Shri. K.K. Balakrishnan (20 June 1927 – 31 August 2000), senior Congress leader, He was a minister in various governments led by K. Karunakaran and A. K. Antony. He represented Chalakkudy, Chelakkara, Thrithala constituencies in different Kerala Legislative Assemblies. He was a minister in the Government of Kerala, holding various portfolios including Irrigation, Transport, Devaswom and Harijan welfare.

Early life
Shri. K.K. Balakrishnan, senior Congress leader, was born at Nedupuzha, in Trichur district on 20 June 1927 as the son of Shri. Karappakutty. He completed intermediate Course, and a Training Course in Khadi & Village Industries.
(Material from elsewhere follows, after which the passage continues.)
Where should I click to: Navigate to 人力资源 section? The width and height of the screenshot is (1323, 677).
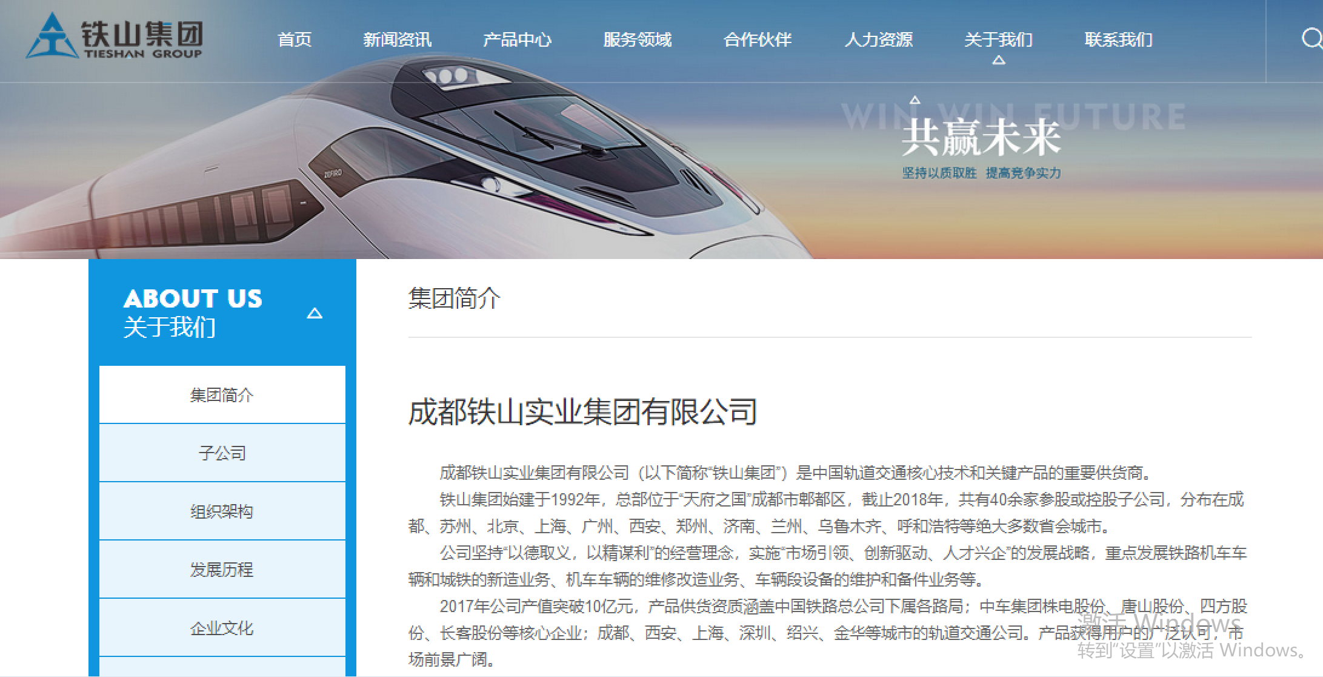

Entering public life while a student, as a worker of the Indian National Congress.

The late Smt. P.C. Rugmini was his wife and they have one son and four daughters.

Shri.K.K Balakrishnan died on 31 August 2000. Kerala Legislative Assembly paid its homage to him on 21 December 2000.

Political career
He started his political career at Indian National Congress,later became Executive member, KPCC, Member, AICC and Organising Secretary, Kerala INTUC.

Shri. Balakrishnan became elected to the Travancore – Cochin Legislative Assembly in 1954 and subsequently to the Second Kerala Legislative Assembly in 1960 from Chalakudy, as an INC candidate. In 1970, 1977 and 1980 he was elected from Chelakkara, in 1982 from Trithala and in 1991 from Vaikom constituency.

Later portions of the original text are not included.